I see scipy as primarily providing the fundamentals. In addition, it also serves as a home for numerical code that would otherwise have no home. I see no benefit in pulling in existing projects that are thriving on their own. As for PDEs, specifically, I think the domain is rich enough that it can usefully live in its own package better than being put into scipy. While there may be some fundamentals that you can pull out that might make sense to live in scipy (some simple good-enough mesh generation as you suggest), you will inevitably need more options, more sophisticated mesh generation, more dependencies, etc., that fits the development life cycle of a PDE-dedicated package more than scipy.
So to conclude this thread, it seems to me that what Robert wrote above is the mission statement for scipy: ------------ SciPy mission statement: SciPy is providing the fundamentals for all scientific codes in Python, in addition, it also serves as a home for numerical code that would otherwise have no home. Existing projects, that are thriving on their own (e.g. PDE solvers) should stay as separate projects. ---------------------
In other words, the important question isn't, "Can scipy do this?" but rather, "Can Python do this?".
So it's clear that besides scipy itself, there should be a all in one solution, like EPD (commercial), Sage (GPL), or SPD (GPL, but in principle if all the Sage scripts are rewritten, could be BSD) that I am working on.
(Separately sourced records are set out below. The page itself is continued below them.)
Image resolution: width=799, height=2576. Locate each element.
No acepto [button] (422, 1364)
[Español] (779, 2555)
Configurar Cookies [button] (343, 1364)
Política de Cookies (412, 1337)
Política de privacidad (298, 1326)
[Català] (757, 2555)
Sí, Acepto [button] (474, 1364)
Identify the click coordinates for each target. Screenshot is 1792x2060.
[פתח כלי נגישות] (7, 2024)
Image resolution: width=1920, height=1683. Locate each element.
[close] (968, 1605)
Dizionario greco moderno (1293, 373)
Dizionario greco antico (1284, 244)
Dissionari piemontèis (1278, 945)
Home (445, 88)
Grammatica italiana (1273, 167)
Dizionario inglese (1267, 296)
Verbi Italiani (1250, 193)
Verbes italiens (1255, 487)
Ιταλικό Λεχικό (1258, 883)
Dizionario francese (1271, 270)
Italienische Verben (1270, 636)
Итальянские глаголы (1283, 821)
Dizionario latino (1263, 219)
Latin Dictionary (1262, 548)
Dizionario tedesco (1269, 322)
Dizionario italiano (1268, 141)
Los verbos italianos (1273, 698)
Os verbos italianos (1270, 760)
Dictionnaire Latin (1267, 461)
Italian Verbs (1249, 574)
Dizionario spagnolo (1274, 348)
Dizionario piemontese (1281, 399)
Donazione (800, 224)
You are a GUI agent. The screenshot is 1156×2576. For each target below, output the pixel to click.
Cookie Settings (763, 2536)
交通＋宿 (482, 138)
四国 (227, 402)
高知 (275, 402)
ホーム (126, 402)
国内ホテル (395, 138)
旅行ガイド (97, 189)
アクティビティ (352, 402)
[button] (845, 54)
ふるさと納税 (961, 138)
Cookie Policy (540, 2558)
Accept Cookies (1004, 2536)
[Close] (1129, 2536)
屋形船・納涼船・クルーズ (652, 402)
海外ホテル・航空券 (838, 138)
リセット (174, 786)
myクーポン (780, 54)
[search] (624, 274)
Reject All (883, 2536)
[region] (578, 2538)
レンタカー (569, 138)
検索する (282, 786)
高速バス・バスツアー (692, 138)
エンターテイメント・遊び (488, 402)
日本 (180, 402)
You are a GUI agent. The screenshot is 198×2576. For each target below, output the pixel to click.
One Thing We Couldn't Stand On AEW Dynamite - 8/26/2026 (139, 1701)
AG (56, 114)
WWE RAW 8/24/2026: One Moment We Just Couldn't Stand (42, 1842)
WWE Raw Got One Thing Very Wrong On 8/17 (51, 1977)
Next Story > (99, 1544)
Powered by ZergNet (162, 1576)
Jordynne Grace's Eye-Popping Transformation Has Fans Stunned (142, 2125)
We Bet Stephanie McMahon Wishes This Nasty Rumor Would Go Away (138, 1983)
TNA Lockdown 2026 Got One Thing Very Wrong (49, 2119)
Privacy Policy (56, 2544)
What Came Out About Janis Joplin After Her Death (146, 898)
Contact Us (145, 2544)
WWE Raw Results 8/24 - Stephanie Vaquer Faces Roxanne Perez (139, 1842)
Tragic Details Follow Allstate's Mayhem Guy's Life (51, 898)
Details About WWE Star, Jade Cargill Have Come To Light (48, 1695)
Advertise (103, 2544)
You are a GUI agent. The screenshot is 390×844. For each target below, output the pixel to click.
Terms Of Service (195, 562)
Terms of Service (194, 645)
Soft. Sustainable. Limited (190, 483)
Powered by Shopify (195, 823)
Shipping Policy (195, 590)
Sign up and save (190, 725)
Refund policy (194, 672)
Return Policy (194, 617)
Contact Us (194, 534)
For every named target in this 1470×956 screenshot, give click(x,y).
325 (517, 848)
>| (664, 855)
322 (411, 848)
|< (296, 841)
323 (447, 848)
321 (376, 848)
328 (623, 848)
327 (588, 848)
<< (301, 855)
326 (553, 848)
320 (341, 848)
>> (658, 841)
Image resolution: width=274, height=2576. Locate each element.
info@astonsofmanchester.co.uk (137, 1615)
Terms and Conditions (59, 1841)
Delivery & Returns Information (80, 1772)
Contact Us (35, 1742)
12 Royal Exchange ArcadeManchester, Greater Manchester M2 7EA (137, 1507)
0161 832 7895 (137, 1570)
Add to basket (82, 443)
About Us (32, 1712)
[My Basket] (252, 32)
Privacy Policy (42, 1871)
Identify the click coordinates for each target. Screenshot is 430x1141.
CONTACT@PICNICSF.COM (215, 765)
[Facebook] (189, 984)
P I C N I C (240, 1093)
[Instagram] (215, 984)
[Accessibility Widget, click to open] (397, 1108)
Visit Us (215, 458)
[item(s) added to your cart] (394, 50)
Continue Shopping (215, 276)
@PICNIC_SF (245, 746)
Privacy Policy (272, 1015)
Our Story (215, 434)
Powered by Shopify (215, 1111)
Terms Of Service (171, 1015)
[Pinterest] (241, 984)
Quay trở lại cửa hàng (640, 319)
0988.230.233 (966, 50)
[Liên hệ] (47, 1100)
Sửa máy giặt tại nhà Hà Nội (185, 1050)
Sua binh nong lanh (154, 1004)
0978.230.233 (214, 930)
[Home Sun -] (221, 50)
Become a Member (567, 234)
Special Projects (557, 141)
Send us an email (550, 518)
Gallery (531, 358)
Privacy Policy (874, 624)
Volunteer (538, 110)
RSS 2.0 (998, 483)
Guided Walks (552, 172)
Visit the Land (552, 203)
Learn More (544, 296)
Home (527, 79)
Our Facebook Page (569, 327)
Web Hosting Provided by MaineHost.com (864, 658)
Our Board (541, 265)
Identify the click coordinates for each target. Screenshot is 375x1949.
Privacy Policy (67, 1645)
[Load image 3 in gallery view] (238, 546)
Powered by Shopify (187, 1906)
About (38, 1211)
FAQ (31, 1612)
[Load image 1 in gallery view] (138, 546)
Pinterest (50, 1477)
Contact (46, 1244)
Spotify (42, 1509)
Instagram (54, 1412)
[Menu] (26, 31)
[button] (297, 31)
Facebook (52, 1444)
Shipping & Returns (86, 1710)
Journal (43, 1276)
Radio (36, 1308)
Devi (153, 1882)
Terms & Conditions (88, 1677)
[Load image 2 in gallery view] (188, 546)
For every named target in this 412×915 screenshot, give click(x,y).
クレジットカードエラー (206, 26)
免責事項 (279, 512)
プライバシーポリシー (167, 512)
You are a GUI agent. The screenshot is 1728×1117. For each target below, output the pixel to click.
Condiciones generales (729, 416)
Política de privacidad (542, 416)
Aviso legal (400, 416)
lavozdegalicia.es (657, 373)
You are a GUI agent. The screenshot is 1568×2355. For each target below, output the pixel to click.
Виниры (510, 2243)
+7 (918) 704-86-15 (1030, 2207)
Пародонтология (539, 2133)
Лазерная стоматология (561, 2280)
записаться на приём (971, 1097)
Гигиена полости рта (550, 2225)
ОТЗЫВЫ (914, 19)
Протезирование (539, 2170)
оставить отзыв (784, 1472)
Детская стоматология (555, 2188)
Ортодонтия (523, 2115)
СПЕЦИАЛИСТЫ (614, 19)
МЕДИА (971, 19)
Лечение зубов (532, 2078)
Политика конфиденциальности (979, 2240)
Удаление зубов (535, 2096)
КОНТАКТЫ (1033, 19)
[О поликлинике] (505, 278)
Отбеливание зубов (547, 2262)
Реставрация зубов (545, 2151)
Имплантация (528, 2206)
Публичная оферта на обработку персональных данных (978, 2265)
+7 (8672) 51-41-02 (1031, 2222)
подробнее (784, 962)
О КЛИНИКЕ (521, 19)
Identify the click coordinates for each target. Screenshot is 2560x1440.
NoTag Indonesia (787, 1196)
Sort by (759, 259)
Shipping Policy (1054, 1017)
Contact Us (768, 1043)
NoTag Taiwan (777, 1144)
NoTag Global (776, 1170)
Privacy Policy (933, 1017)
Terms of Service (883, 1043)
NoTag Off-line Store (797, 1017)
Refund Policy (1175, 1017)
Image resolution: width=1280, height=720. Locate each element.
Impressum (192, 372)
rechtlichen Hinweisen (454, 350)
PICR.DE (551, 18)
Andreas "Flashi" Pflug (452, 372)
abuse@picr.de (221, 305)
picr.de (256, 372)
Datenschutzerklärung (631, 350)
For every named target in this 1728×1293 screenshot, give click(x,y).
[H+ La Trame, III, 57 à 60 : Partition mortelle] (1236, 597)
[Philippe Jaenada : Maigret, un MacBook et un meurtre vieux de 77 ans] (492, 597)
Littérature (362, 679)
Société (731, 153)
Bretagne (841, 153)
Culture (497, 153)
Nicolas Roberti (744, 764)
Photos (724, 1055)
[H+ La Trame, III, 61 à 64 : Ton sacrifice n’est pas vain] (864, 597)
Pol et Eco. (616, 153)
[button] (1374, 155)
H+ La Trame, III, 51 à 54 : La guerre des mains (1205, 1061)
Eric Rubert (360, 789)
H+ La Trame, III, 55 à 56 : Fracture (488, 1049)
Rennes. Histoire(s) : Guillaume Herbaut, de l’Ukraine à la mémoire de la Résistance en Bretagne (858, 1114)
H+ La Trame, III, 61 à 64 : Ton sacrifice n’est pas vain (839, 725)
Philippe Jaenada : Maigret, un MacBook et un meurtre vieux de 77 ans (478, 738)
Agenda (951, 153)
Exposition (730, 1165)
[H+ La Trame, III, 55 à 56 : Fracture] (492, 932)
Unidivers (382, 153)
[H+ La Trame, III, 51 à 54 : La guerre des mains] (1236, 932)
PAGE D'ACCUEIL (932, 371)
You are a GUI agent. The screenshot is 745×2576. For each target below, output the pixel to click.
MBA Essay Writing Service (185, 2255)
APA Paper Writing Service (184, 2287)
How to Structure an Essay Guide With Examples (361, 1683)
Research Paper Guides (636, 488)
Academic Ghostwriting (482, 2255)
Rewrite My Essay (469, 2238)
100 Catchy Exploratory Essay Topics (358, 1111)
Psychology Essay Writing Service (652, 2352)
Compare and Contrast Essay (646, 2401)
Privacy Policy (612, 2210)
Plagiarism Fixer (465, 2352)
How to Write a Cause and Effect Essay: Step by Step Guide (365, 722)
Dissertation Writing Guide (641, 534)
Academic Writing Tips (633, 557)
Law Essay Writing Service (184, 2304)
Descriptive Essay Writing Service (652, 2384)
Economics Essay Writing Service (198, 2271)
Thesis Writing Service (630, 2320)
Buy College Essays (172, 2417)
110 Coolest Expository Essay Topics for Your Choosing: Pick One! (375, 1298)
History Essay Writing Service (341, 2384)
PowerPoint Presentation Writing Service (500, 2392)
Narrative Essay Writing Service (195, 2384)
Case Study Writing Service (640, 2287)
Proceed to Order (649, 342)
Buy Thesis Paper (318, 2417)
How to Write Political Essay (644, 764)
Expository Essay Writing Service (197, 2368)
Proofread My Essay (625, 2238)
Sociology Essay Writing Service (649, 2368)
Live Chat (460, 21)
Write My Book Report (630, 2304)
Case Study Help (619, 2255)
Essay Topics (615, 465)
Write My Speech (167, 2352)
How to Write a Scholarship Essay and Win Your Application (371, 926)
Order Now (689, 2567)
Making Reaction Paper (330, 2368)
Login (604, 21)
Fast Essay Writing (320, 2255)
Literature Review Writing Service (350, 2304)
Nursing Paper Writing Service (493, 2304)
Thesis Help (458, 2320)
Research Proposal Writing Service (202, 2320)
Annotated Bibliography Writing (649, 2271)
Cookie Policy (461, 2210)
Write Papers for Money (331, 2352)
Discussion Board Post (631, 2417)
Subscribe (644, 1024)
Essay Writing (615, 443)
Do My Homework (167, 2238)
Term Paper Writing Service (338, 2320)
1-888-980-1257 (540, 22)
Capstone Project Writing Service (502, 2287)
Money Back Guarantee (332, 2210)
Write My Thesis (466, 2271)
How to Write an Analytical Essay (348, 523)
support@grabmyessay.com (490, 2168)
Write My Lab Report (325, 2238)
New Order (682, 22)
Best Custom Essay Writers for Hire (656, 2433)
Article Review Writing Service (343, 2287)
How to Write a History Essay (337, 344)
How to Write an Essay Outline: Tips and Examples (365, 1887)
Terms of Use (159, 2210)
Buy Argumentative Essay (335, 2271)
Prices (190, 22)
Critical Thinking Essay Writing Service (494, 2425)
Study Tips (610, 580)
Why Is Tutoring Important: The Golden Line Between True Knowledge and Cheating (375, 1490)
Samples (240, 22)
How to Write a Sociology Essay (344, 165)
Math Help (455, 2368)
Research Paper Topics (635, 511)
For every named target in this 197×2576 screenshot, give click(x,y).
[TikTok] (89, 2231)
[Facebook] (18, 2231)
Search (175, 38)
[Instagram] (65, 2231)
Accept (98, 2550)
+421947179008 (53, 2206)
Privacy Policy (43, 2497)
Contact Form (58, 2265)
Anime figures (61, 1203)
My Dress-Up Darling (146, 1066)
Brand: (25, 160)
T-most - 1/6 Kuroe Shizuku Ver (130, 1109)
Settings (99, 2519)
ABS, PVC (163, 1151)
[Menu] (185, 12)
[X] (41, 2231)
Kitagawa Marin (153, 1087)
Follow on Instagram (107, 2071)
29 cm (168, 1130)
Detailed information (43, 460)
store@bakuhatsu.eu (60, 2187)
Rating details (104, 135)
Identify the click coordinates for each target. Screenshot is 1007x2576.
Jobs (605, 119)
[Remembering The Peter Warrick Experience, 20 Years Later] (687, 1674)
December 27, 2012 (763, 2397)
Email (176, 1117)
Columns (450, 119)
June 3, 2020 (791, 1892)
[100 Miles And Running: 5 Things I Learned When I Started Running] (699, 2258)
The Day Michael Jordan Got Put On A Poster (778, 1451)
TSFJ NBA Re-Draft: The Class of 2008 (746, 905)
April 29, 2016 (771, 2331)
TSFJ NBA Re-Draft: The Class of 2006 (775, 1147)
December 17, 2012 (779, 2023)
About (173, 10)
There needs to be something, that people can take and customize to create their own all in one solutions, e.g. for PDE, or for biology, for mathematics (that is Sage) or I don't know what. Too bad I need to sleep some time, otherwise I'd be working on this nonstop to make this happen. Ondrej
On Tue, Apr 14, 2009 at 01:42:31PM -0700, Ondrej Certik wrote:
There needs to be something, that people can take and customize to create their own all in one solutions, e.g. for PDE, or for biology, for mathematics (that is Sage) or I don't know what. Too bad I need to sleep some time, otherwise I'd be working on this nonstop to make this happen.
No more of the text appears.